Capital Expenditures.As of the date of this report, we expect total capital expenditures for 2017 to aggregate approximately $125.0 million for our ongoing capital maintenance and replacement programs.
We had no other purchase obligations for major rig upgrades at September 30, 2017.
Other Obligations. As of September 30, 2017, the total net unrecognized tax benefits related to uncertain tax positions was $65.0 million. Due to the high degree of uncertainty regarding the timing of future cash outflows associated with the liabilities recognized in these balances, we are unable to make reasonably reliable estimates of the period of cash settlement with the respective taxing authorities.
Credit Agreement
At September 30, 2017, we had no borrowings outstanding under our Credit Agreement, and were in compliance with all covenants thereunder. As of October 26, 2017, we had $1.5 billion available under our Credit Agreement to provide liquidity for our payment obligations.
Senior Notes
In August 2017, we issued $500.0 million aggregate principal amount of unsecured 2025 Notes and received net proceeds of $489.1 million after deducting underwriting discounts, commissions and estimated expenses. The 2025 Notes bear interest at 7.875% per year and mature on August 15, 2025. Interest on the 2025 Notes is payable semiannually in arrears on February 15 and August 15 of each year, beginning February 15, 2018.
We used the net proceeds from the 2025 Notes, together with cash on hand, to fund the redemption of our 5.875% senior notes due 2019. See Note 7 “Senior Notes” to our unaudited condensed consolidated financial statements included in Item 1 of Part 1 of this report.
Credit Ratings
On October 18, 2017, S&P Global Ratings, or S&P, downgraded our corporate credit rating to B+ fromBB-; our outlook by S&P remains negative. On July 28, 2017, Moody’s Investor Services downgraded our corporate credit rating to Ba3 with a negative outlook from Ba2 with a stable outlook. Market conditions and other factors, many of which are outside of our control, could cause our credit ratings to be lowered. Any downgrade in our credit ratings could adversely impact our cost of issuing additional debt and the amount of additional debt that we could issue, and could further restrict our access to capital markets and our ability to raise funds by issuing additional debt. As a consequence, we may not be able to issue additional debt in amounts and/or with terms that we consider to be reasonable.
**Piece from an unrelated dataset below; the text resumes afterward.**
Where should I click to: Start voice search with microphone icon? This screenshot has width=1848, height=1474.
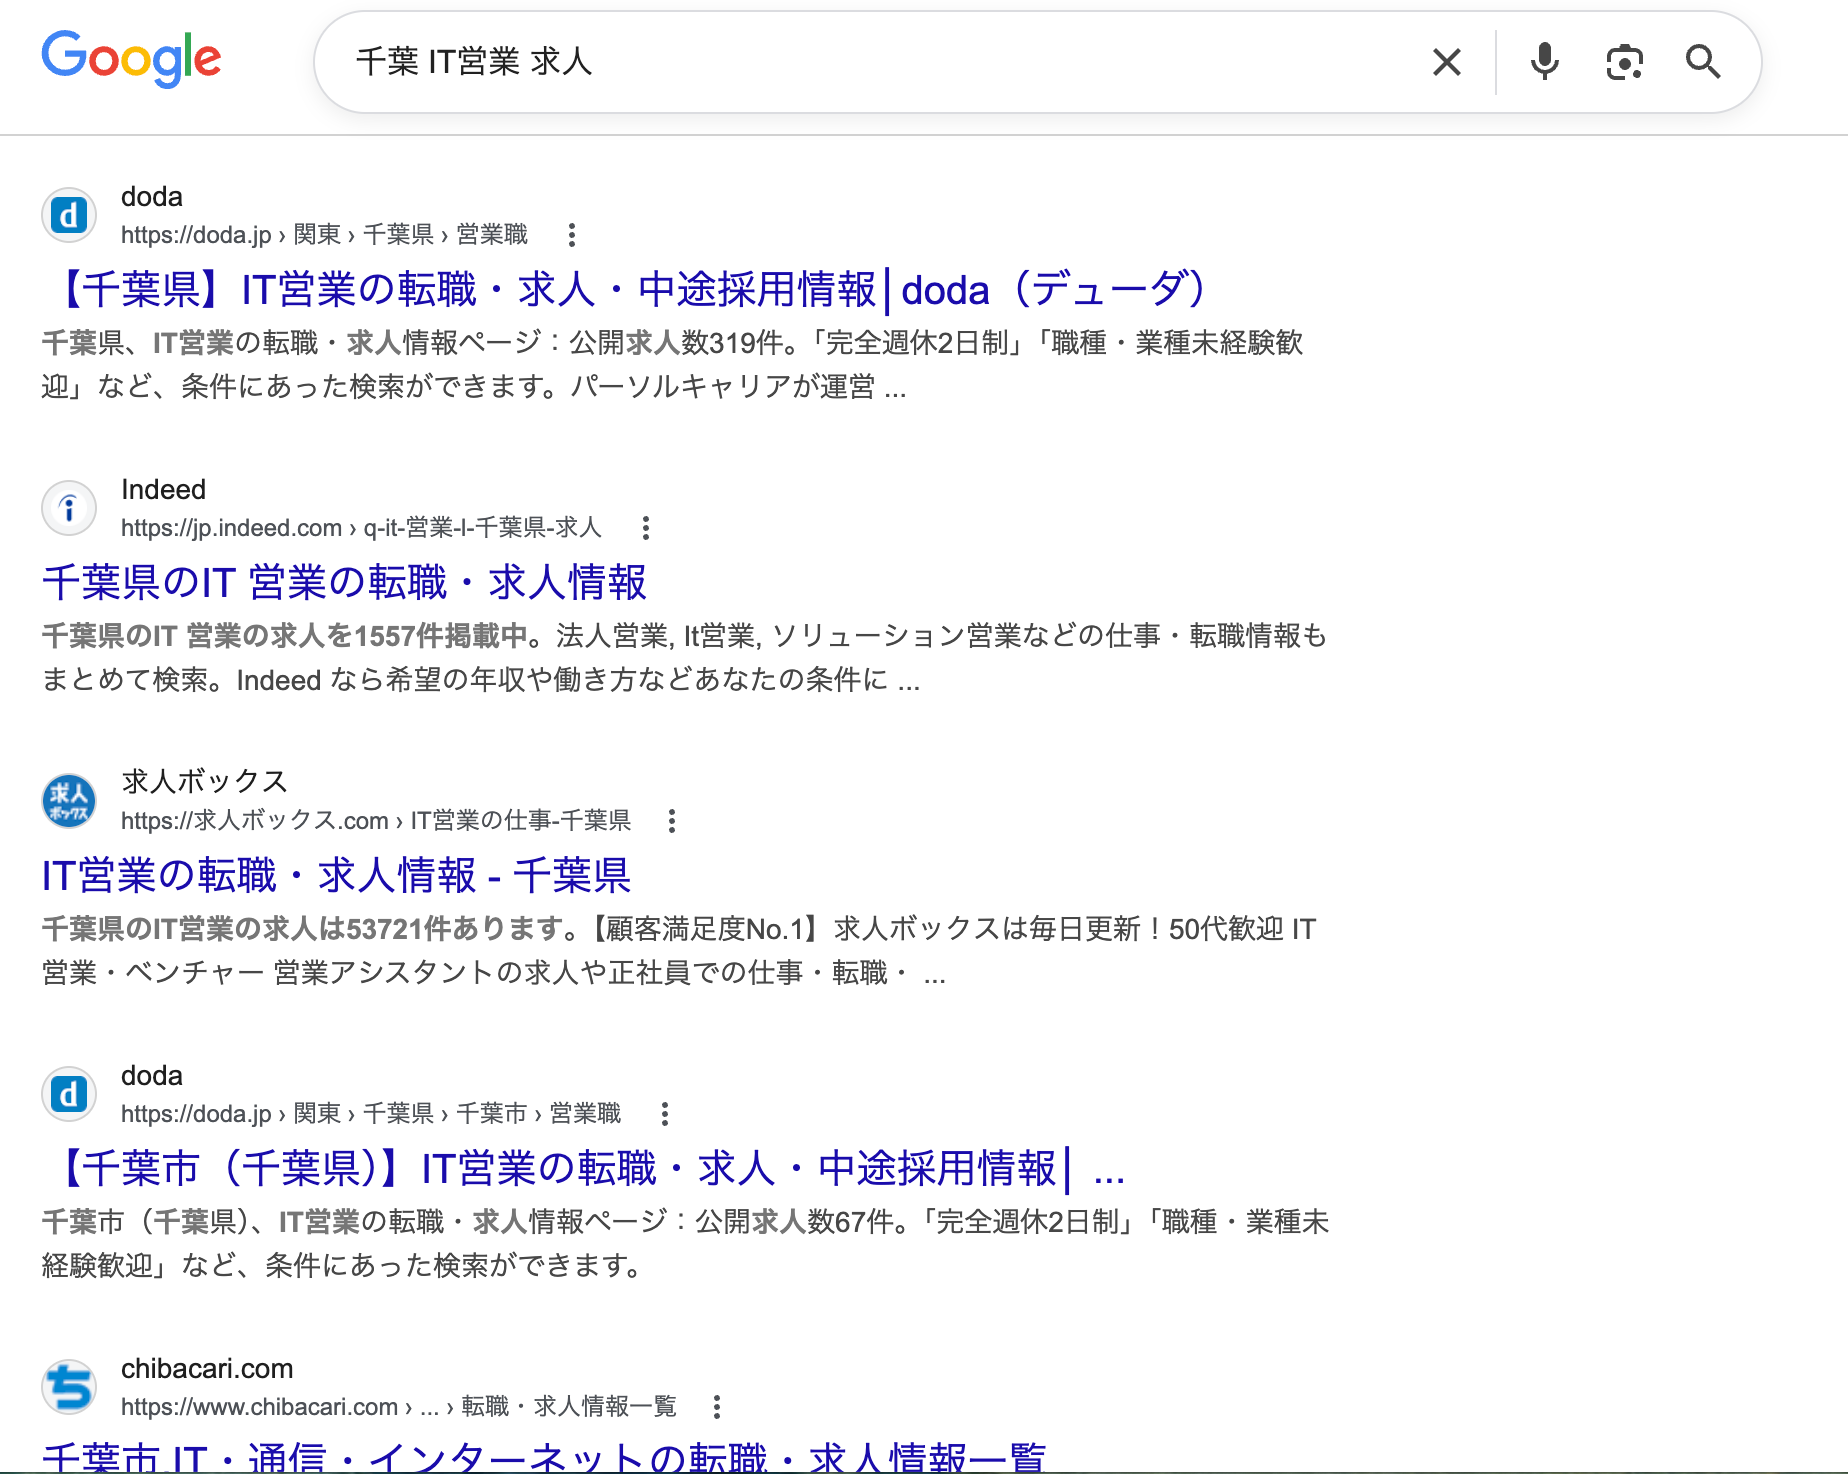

One or more of these occurrences could limit our ability to pursue other business opportunities.
Other Commercial Commitments - Letters of Credit
We were contingently liable as of September 30, 2017 in the amount of $21.3 million under certain performance, tax, supersedeas, bid and customs bonds and letters of credit. Agreements relating to approximately $15.6 million of tax, supersedeas, court and customs bonds can require collateral at any time. As of September 30, 2017, we had not been required to make any collateral deposits with respect to these agreements. The remaining agreements cannot require collateral except in events of default. Banks have issued letters of credit on our behalf securing certain of these bonds. The table below provides a list of these obligations in U.S. dollar equivalents and their time to expiration.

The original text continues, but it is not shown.